どうしたの?
セナと一緒に部屋を出て、宿の人に夕食を頼んだ。
私の分だけって言うと、いつも通り怪訝そうな目で見られたけど、特に何も聞かれずに、部屋でお待ちください、と言われた。私が部屋で食べたいって言ったから。
「セナ、私が夕食を食べたら、追っ手が来る前に、この街、出よっか」
私は、部屋に入ってから、セナにそう言った。
もう夜だけど、今日は、いっぱいセナとくっついて……色々されて、いっぱい寝たから、眠れる気がしないし、それだったらさっさと街を出て、あの街から離れようと思って。
「……はい、分かりました」
すると、セナはそうやって、頷いてくれた。……ちょっと残念そうだけど。……嫌なのは私もだけど、逃げない訳にはいかないから、私は、何も言わずセナの頭を撫でた。
私がセナの頭を撫でると、セナは嬉しそうに、軽く、私にギュッとしてきた。そして、私が頭を撫でやすいように、そのまま、頭を少し下げてくれた。

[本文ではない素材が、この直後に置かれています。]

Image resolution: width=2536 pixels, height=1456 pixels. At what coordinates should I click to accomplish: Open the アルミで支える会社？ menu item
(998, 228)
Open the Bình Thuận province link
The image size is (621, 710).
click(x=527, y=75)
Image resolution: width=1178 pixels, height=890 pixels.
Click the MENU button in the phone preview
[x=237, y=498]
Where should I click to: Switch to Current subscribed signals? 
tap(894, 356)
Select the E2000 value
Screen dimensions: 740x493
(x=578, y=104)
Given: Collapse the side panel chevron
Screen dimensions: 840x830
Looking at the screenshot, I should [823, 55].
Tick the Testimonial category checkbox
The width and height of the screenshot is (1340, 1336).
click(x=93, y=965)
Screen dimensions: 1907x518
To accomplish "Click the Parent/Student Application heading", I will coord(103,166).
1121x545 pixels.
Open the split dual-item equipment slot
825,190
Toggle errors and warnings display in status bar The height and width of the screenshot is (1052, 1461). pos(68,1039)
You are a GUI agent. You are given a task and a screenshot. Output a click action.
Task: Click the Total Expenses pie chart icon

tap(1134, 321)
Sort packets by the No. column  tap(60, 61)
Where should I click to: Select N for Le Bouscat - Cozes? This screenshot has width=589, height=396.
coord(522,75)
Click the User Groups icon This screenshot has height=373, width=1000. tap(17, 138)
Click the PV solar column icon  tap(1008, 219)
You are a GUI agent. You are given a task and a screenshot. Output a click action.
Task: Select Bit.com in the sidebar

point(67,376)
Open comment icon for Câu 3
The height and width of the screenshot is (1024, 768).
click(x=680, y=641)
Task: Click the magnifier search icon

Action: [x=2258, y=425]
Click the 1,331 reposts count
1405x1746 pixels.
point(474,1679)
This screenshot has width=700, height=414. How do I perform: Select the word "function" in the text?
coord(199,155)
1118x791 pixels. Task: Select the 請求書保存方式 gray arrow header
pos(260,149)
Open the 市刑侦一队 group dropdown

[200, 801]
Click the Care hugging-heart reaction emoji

私はそんなセナの様子が可愛くて、笑みを漏らしながら、セナの頭をそのまま、撫で続けた。
しばらくそうしていると、部屋の扉がノックされた。
私は、さっき頼んだ夕食を宿の人が持って来てくれたんだと思って、私のことを軽くギュッとしてきているセナから離れようとしたら、力を強めてギュッとしてきた。
「ん、セナ? どうしたの?」
嫌なわけじゃないけど、今は夕食を受け取らないとだめだから、私はセナにそう聞いた。
すると、今度はセナが何も言わず、私の頭を撫でてきた。
「せ、セナ?」
いつも、私がセナの頭を撫でることはあっても、私がセナに撫でられることは無かったから、初めての感覚で、さっきのセナみたいに、セナのことを軽くギュッとしそうになるけど、私はそんな気持ちを抑えて、もう一度、どうしたの、と聞いた。
すると、私がそう聞いた瞬間、さっきより強く扉がノックされた。
私は急に扉がドンドン音を立ててノックされたことにびっくりして、セナに抱き着いてしまった。
「……殺す」
私がすぐにセナから離れようとすると、セナの胸に顔を押し付けられて、頭を撫でられた。
その時、セナが何か言ってた気がするけど、服越しとはいえ、大好きなセナの胸に顔を押し付けられた私は、動揺して、うまく聞き取れなかった。